## TASK ITEM
In full and without alteration, output each record given here.

(Stored items)
= = =

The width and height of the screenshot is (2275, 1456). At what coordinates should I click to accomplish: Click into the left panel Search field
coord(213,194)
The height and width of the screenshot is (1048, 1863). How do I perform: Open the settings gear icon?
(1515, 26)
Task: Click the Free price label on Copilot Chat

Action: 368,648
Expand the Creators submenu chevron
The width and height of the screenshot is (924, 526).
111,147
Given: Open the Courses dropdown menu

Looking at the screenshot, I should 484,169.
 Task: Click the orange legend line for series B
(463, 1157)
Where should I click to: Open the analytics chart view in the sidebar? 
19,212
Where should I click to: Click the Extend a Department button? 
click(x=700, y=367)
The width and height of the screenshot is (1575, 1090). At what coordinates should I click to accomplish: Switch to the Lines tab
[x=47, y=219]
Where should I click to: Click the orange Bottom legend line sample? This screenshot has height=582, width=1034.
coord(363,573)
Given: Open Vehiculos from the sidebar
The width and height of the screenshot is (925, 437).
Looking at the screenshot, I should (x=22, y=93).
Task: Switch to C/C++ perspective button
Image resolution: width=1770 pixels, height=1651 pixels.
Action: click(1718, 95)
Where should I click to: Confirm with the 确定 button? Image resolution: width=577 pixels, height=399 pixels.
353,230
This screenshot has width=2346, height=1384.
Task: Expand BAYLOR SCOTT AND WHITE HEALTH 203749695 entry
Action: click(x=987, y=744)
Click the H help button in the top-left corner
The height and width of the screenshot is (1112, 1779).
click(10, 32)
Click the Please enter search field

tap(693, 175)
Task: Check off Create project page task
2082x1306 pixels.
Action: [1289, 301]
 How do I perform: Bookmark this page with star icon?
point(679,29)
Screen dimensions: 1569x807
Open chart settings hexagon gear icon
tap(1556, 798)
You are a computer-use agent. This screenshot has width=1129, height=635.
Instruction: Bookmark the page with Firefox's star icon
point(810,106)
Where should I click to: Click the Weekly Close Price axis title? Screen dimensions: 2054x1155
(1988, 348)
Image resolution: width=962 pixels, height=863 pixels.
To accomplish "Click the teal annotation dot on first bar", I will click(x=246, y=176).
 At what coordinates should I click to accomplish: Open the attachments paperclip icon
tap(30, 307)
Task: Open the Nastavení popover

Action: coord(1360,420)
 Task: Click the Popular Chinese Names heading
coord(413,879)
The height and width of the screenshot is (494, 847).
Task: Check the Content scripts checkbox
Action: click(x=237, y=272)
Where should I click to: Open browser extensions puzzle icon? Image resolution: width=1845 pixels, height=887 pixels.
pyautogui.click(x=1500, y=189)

= = =

## EXERCISE RESULT
The width and height of the screenshot is (2275, 1456). At what coordinates should I click to accomplish: Click into the left panel Search field
coord(213,194)
The height and width of the screenshot is (1048, 1863). How do I perform: Open the settings gear icon?
(1515, 26)
Task: Click the Free price label on Copilot Chat

Action: 368,648
Expand the Creators submenu chevron
The width and height of the screenshot is (924, 526).
111,147
Given: Open the Courses dropdown menu

Looking at the screenshot, I should 484,169.
 Task: Click the orange legend line for series B
(463, 1157)
Where should I click to: Open the analytics chart view in the sidebar? 
19,212
Where should I click to: Click the Extend a Department button? 
click(x=700, y=367)
The width and height of the screenshot is (1575, 1090). At what coordinates should I click to accomplish: Switch to the Lines tab
[x=47, y=219]
Where should I click to: Click the orange Bottom legend line sample? This screenshot has height=582, width=1034.
coord(363,573)
Given: Open Vehiculos from the sidebar
The width and height of the screenshot is (925, 437).
Looking at the screenshot, I should (x=22, y=93).
Task: Switch to C/C++ perspective button
Image resolution: width=1770 pixels, height=1651 pixels.
Action: click(1718, 95)
Where should I click to: Confirm with the 确定 button? Image resolution: width=577 pixels, height=399 pixels.
353,230
This screenshot has width=2346, height=1384.
Task: Expand BAYLOR SCOTT AND WHITE HEALTH 203749695 entry
Action: click(x=987, y=744)
Click the H help button in the top-left corner
The height and width of the screenshot is (1112, 1779).
click(10, 32)
Click the Please enter search field

tap(693, 175)
Task: Check off Create project page task
2082x1306 pixels.
Action: [1289, 301]
 How do I perform: Bookmark this page with star icon?
point(679,29)
Screen dimensions: 1569x807
Open chart settings hexagon gear icon
tap(1556, 798)
You are a computer-use agent. This screenshot has width=1129, height=635.
Instruction: Bookmark the page with Firefox's star icon
point(810,106)
Where should I click to: Click the Weekly Close Price axis title? Screen dimensions: 2054x1155
(1988, 348)
Image resolution: width=962 pixels, height=863 pixels.
To accomplish "Click the teal annotation dot on first bar", I will click(x=246, y=176).
 At what coordinates should I click to accomplish: Open the attachments paperclip icon
tap(30, 307)
Task: Open the Nastavení popover

Action: coord(1360,420)
 Task: Click the Popular Chinese Names heading
coord(413,879)
The height and width of the screenshot is (494, 847).
Task: Check the Content scripts checkbox
Action: click(x=237, y=272)
Where should I click to: Open browser extensions puzzle icon? Image resolution: width=1845 pixels, height=887 pixels.
pyautogui.click(x=1500, y=189)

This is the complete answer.